05.04.2026 13:23
Here's a rewritten version of the news article, aiming for originality, varied sentence structure, and enriched language, while removing the specified source and referencing data origins appropriately:
Following a substantial movement of tokens to the Binance exchange, the price of Chainlink (LINK) experienced a noticeable downturn this week. The influx, totaling over 14 million LINK within a short timeframe, sparked anxieties among traders regarding potential downward pressure, particularly given the typically lower trading volumes seen over the weekend.
The transfer coincided with Chainlink’s regularly scheduled quarterly token unlock, as reported by X Wu Blockchain, referencing data from Arkham. Approximately 19 million LINK were released from previously uncirculating supply addresses; the vast majority of these tokens were swiftly deposited into Binance wallets, with a smaller portion directed to a multi-signature wallet. Market observers note that Chainlink’s price has historically demonstrated sensitivity to large deposits onto exchanges, especially during periods of reduced market activity.

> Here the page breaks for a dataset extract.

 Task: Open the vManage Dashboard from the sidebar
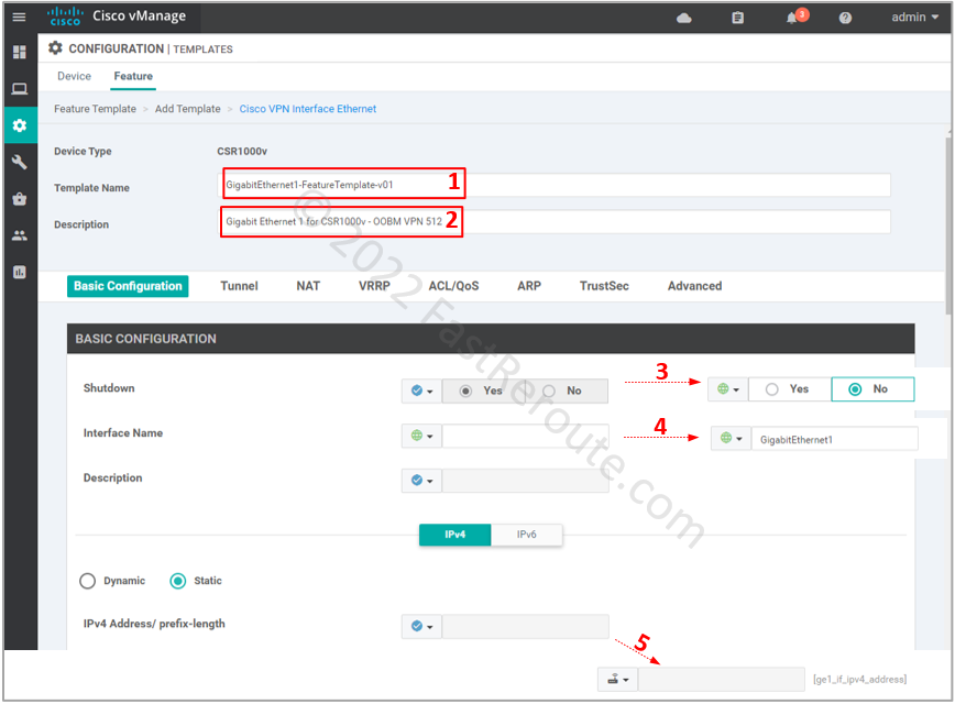(x=19, y=51)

Data from Darkfost confirmed that nearly 14.7 million LINK entered Binance over the weekend, originating from a single, unidentified address – indicating this was not simply an internal exchange transfer. This represents the largest single LINK transaction recorded so far this year, and its impact on the cryptocurrency’s value was quickly apparent.
Immediately after the on-chain data revealed the deposits, LINK’s price action became more subdued. Traders appeared to curtail their positions, a reaction amplified by the limited liquidity available across major trading platforms. Weekend trading often magnifies the effect of large transactions, as fewer active participants are available to absorb the resulting order flow.
Interestingly, this substantial inflow occurred despite Chainlink having recently engaged in a buyback program, having repurchased nearly 3 million LINK earlier in April, according to data from Nazoku. The volume of tokens deposited onto Binance significantly surpassed the amount bought back – exceeding it by a factor of more than four – creating a clear imbalance that weighed on market sentiment and overshadowed the positive signal of the earlier accumulation.